Sixteen-year-old Donald Ray Dokins' short stature and baby face belie the crime he committed: the fatal shooting of a 1-year-old boy in the arms of his proud and doting father.
As he prepared to sentence the teenager, Los Angeles Superior Court Judge Pat Connolly could barely contain his contempt.
"You have no intestinal fortitude to sit up and look at me," Connolly said to Dokins, who was staring at the floor, avoiding the judge's gaze. "You have hatred in your heart that I can't understand."
Prosecutors say that on June 4, 2012, Dokins, a then-15-year-old gang member, rode up on a bicycle to a family gathered outside a home in Watts. He drew a revolver and opened fire, killing 14-month-old Angel Mauro Cortez Vega and wounding his 21-year-old father, Mauro Cortez. Dokins, authorities say, mistakenly believed the father was a member of a rival gang because of the color of his T-shirt.
Prosecutors charged Dokins as an adult. Connolly sentenced him to 90 years to life in prison.

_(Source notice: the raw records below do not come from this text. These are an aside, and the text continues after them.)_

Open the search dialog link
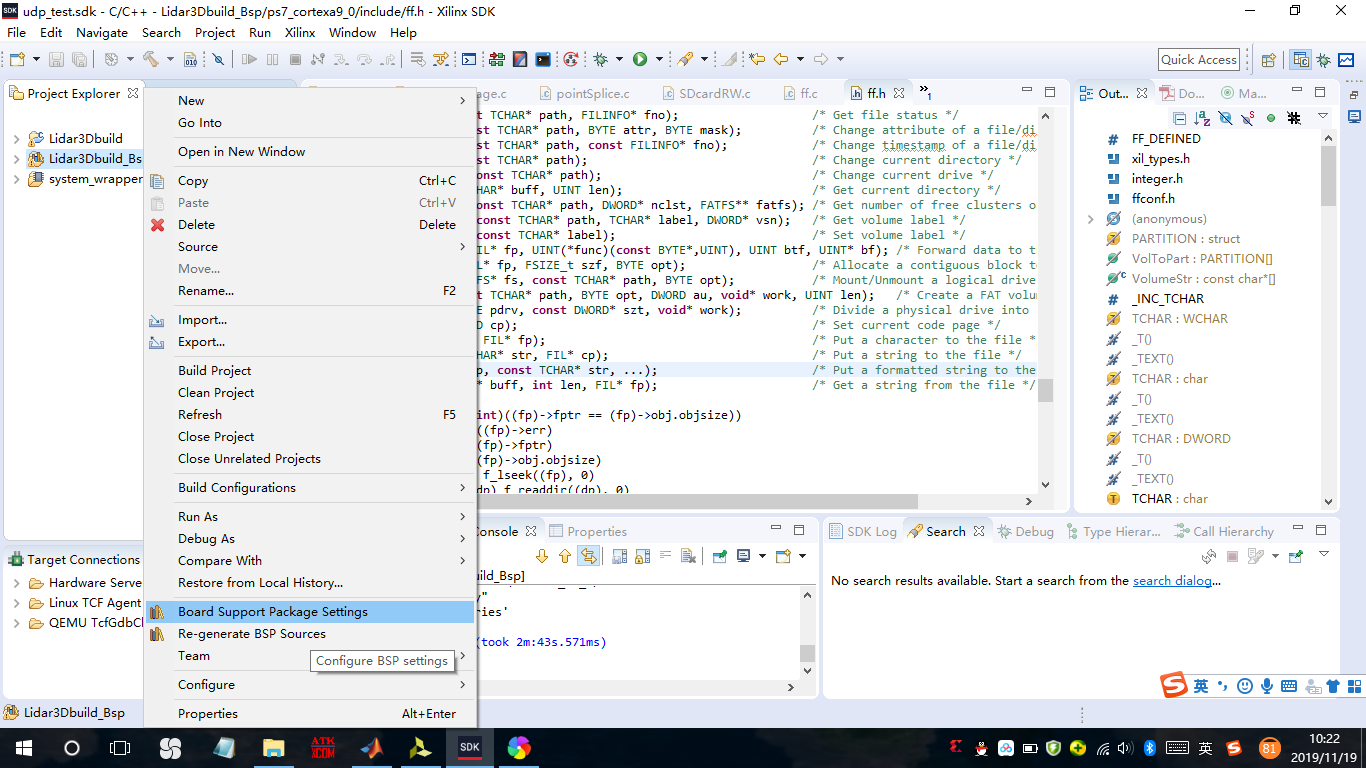click(x=1172, y=581)
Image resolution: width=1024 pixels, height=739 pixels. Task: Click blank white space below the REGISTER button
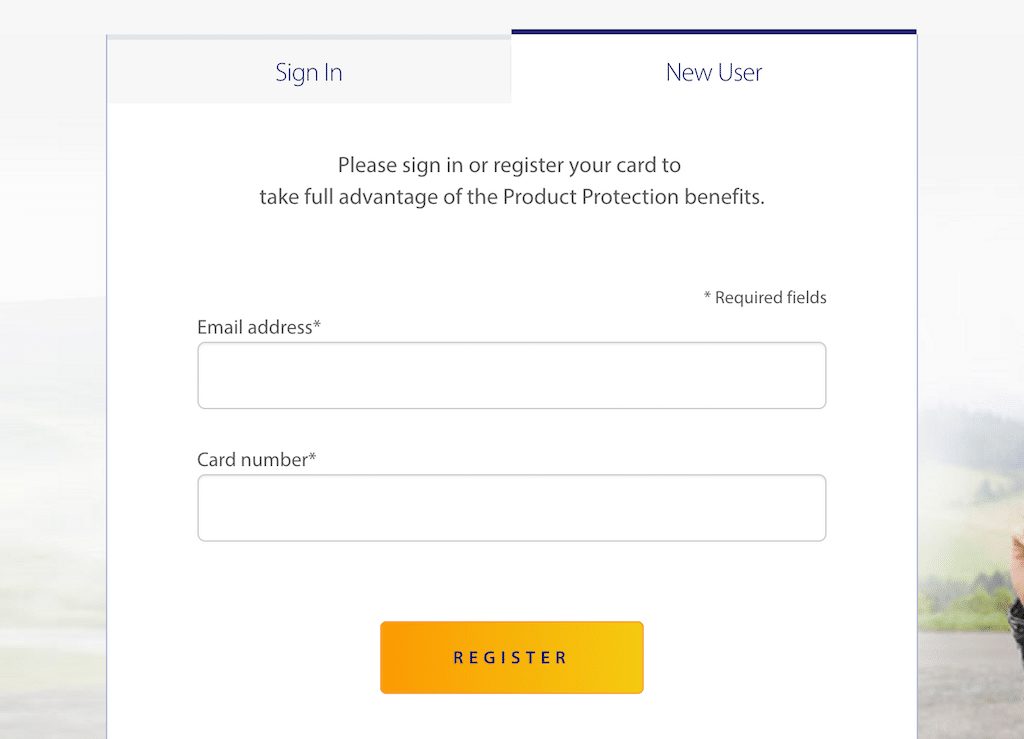tap(511, 718)
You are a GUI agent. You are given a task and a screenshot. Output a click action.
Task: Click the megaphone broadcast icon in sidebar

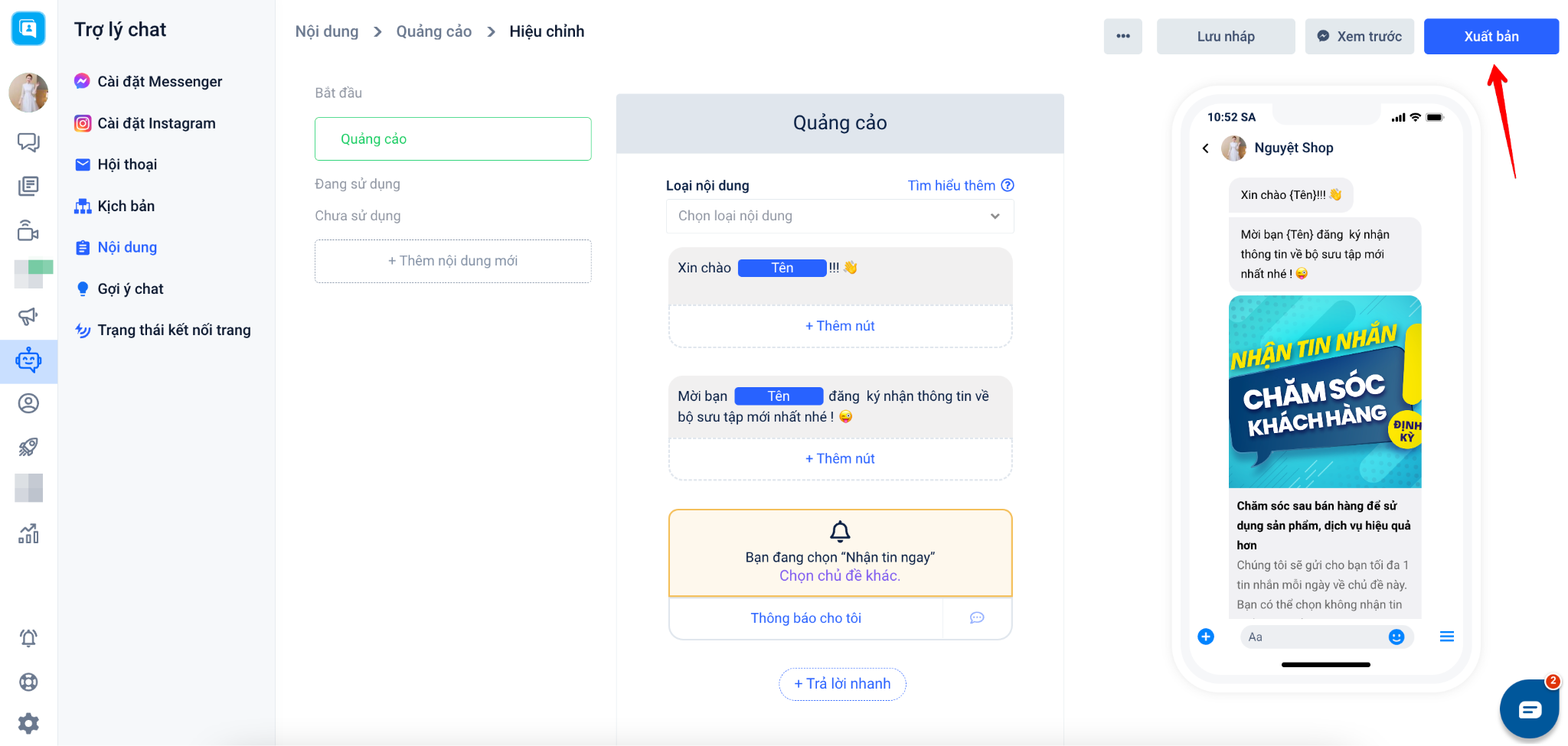pyautogui.click(x=28, y=316)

"You'll never have another opportunity to kill an innocent victim," Connolly said. "You're not capable of showing remorse today, but I hope some time you will be able to…. A man can't change the length of his life, but he can change its depth and substance."
Before the sentencing, friends and relatives of both the victims and Dokins addressed the court.
Dokins' brother Derrick Washington described his sibling as a straight-A student who wrote poetry. Washington broke down in tears, asserting his brother's innocence.
"He's not a monster. He's just a little boy," said Washington, wearing a rosary around his neck.
Another family member told the judge that Dokins wouldn't be around to raise his own daughter, who police said is close to the same age as the child he killed.
Susan Cuscuna, a creative-writing instructor in the state's juvenile-justice centers who has taught Dokins for more than a year, said he is a "very good" student.
"He's little in size and little inside, and he's frightened," Cuscuna said.
Dokins' killing of a 1-year-old Latino has required him to go into "the shoe" — a protective-custody unit, she said.
Threats to Dokins' life are so grave, said his attorney Winston Kevin McKesson, that he opposed broadcasts of the sentencing, fearing that additional pictures of his client in the media would jeopardize his life.
Connolly allowed journalists to photograph and record the proceedings, saying that Dokins "has made his bed, and he will now lie in it."
Liliana Nava, 23, narrated the brief life of her son, sobbing as she marked his exact age: 1 year, two months and three days. Her husband, Mauro, a construction worker, could not attend out of fear it would worsen his anxiety attacks, so she spoke on his behalf.
"We loved him, and to us, he was perfect," said Nava, wearing a pendant of an angel commemorating her son.
The baby's godmother, Marisol Perez, 34, described the day before the shooting, when she and her husband played with Angel in a nearby park. She read aloud a poem titled "Memories," eliciting tears from family and friends present.
"Our family chain is broken, and nothing seems the same," Perez said.
The sentencing capped a trial that concluded in early April when a jury at the Compton Courthouse found Dokins guilty of first-degree murder and attempted murder after less than 90 minutes of deliberations, said Deputy Dist. Atty. Danette Gomez, who prosecuted the case.
During the trial, three witnesses identified Dokins as the killer: a family friend present on the night of the shooting; Nava, who was standing near her husband; and a neighbor who saw Dokins fleeing from the scene on his bicycle.
A gray hooded sweatshirt — which witnesses identified the shooter as wearing — was found burning in an abandoned home, Gomez said. Investigators found Dokins' DNA on the sweatshirt's cuff and collar.
At the time of the shooting, Dokins' gang was actively feuding with a rival gang from Grape Street, authorities said. Prosecutors argued that Dokins shot both victims because the child's father was wearing a purple T-shirt, the signifying color of the rival gang. The child's father is "absolutely not" a member of a gang, Gomez said.
Since his arrest, Dokins has maintained his innocence.
McKesson, Dokins' attorney, sought a new trial Friday, arguing that the eyewitness testimony was inconsistent and that conclusive evidence was lacking. Investigators say they did not find the gun or the bicycle used in the slaying.
Connolly denied the motion, saying the evidence "overwhelmingly" showed Dokins' guilt.